Today I want to talk to you about leadership and it’s a tough subject to talk about because it’s ever evolving. I feel like the old model of leadership is busted—is bankrupt—so I’m constantly looking for new ways to invent, to show people what true leadership, pure leadership, what that looks like, what it tastes like, what it smells like. I was doing some research on early presidents in our world. John Adams was our second president behind George Washington, and his son John Quincy Adams was our sixth president. I was reading a little bit about them and I saw this one quote from John Quincy Adams, our sixth president, and it goes like this:
If your actions inspire others to dream more, to learn more, do more and become more then you are a leader. —John Quincy Adams
So if YOUR actions inspire others to dream more, to learn more, to do more, to become more then YOU are a leader. And I thought how that quote juxtaposes a lot of our leadership today and I think that might be the reason it’s busted. I think our leadership, just looking around, our leadership is asking less and less of us because they think that’s nice or they think that’s more evolved or not to push us, not to challenge us and not to ask more of us. Typical things that come out of our leadership’s mouth these days are, ‘it’s just not fair’ or ‘we’ve got to level the playing field’ or ‘we’ve got to regulate this group so this other group has a shot at doing this and that.’ I just think that’s backwards. I don’t think that’s why we’re here. I don’t think that’s why we’re made this way. I don’t get it. Why are we not asking more of our people?

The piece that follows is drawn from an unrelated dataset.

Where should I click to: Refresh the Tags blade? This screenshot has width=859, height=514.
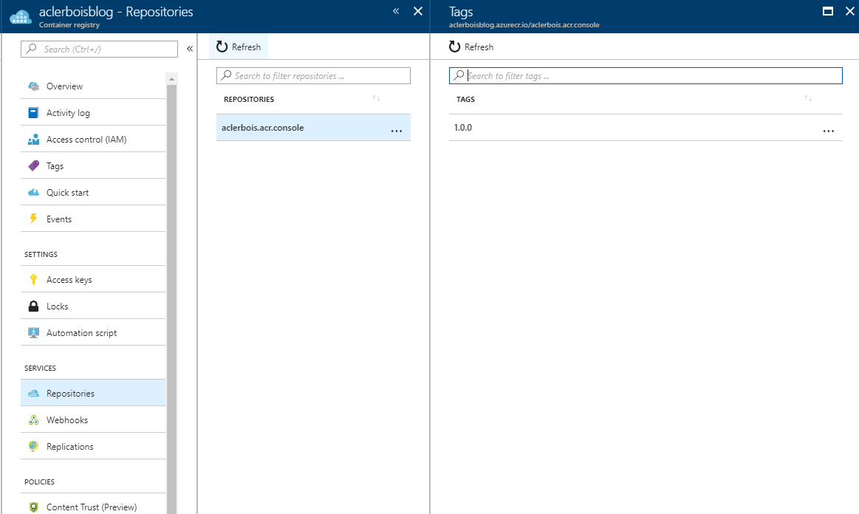(x=471, y=47)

It reminds me of a simple story, and I may have told you this before because my audiences hear it. I just remember when my son started playing basketball and he had a coach and they would run these races at the end of practice. They would run down to the end of the line and then back. My son Axel was probably six at the time, maybe seven, he’s running these races with the other five or six players on his team and he’s winning all of these races. So they keep running them over and over again. And finally after he won maybe five or six of these races in a row, the coach comes up and says, “Hey Axel, could you slow down so that somebody else can win?” I heard that come from the coach and I just stopped everything and I didn’t say this to the coach, but I said to myself, “Wouldn’t it be better if the other boys sped up and kept up with Axel? Wouldn’t that be better for our team? Wouldn’t it be better for our team if instead of having the fastest player slow down, to have the slower players speed up? Wouldn’t that be better?” And then I thought, “Wouldn’t that be better for our country and our world—and more specifically to your group, your audiences, your kids? What if you asked more of them? What if you asked them to play up to your level? Instead of you coming back to the pack, make the pack come up and play at your level.
And when I think of those things I wonder, okay, what would our world look like if our leadership demanded we play a bigger game, we play at a higher level, like John Quincy Adams is saying—if your actions are inspiring others to dream more and do more and be more and become more then you’re a leader. So if you’re asking people to do less, and it’s okay, I don’t think you’re a leader. I think that leadership model is busted, that’s not working anymore. I think our new job—and this goes to you and your audience—you have to demand more of your audience. You must make them play up to your level; the same goes for your kids. Why would you demand less of your kids because you know the media or culture tells you, “hey, don’t put too much pressure on the kids; hey, don’t push your kids.” I think the opposite. I think, what if we demand more of them, make them play at a higher level? Make them play up to the level that we want to play at, which is the top. And there’s no other level other than the top. What are you going to do? You want your kid to be a second-class citizen? Why would you play to that level? Why wouldn’t you go, “Look, let’s go to the top.”
Well, to do that, you’ve got to ask them. So you’re a leader and I’m a leader and we’re reluctant to do so, right? Most great leaders are kind of reluctant to do so. I want you to go out and I want you to demand more of your kids. I want them to play up to the level that you want them to play at. I want you to demand more of your audience—inspire, ask more, demand more of all the people that surround you. And if they can, they’ll raise their level. That’s a world I’d like to live in. I don’t want to live in a world—and I don’t want my kids to live in a world—that has to reduce itself to mediocrity. Your job is to demand more. You want to be a true leader? Ask for more. Get out there.